Selvi’s house was on the ground floor with a narrow door leading into a small house which shared stairs with the first floor.The walls were stained with use. The typical scratches of toddlers with crayons and pens at two to three feet from the floor. Stains from the palms just below the switchboards. Little bits of furniture which cramped up whatever little space there was. It might come in useful someday in the future, or so my mother used to say. Our attic is full too. The familiar calendars with pictures of deities from so many different temples. Unfortunately, Selvi was not there and we soon had nothing to do after the familiar diplomacies. Selvi’s husband had a hotel and he oofered to get us food from his hotel.
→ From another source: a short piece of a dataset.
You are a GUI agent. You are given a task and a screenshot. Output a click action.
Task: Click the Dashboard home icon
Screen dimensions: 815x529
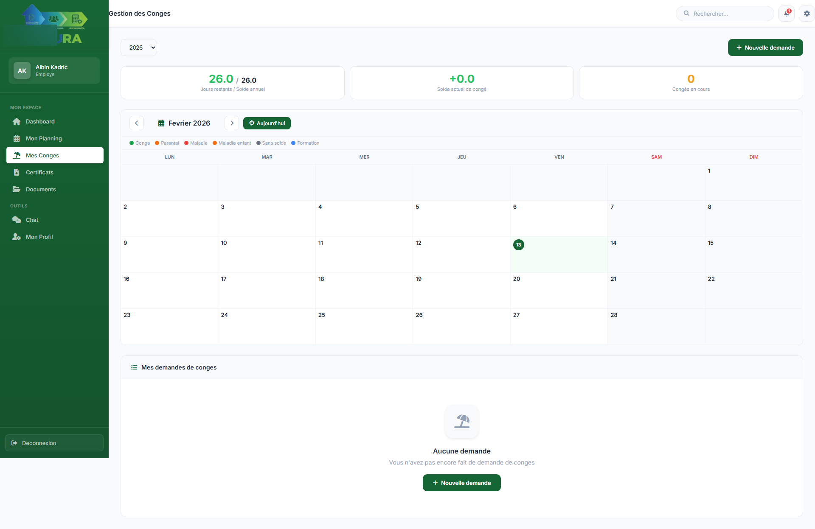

I flatly refused and wanted to visit his hotel.

We went to his hotel which was situated in a crowded by-lane in the commercial centre of Madurai, which was crowded with labourers who were having their dinner after a hectic day at work. Selvi’s hotel was crowded with the same lot. The hotel was small,…about 10″ by 10″ and had four tables which could accomadate 4 members each. My father and myself took a seat at the first table on the left. Our host offered us a ‘Kothu parotta’. This is a delicacy made with specially prepared pancakes which are then shredded and minced with scrambled eggs thrown in with a bit of pepper, salt and coriander leaves. Oh my God! The dish disappeared in 15 seconds flat.

After that we had a ‘Veechu parotta’. This was made with the same pancakes which are spread thin as paper. This dish disappeared in equal haste too. What was more important satisfying to me than the tasty food that we had, was the fact that our host was overjoyed that we had relished food at his hotel which was in direct contrast to his expectations that we would feel bad about his hotel which was small and cramped, in his perception. For me, it was the genuine concern that mattered.

I left with a smile on my face and contentment in my heart. Thank God for people!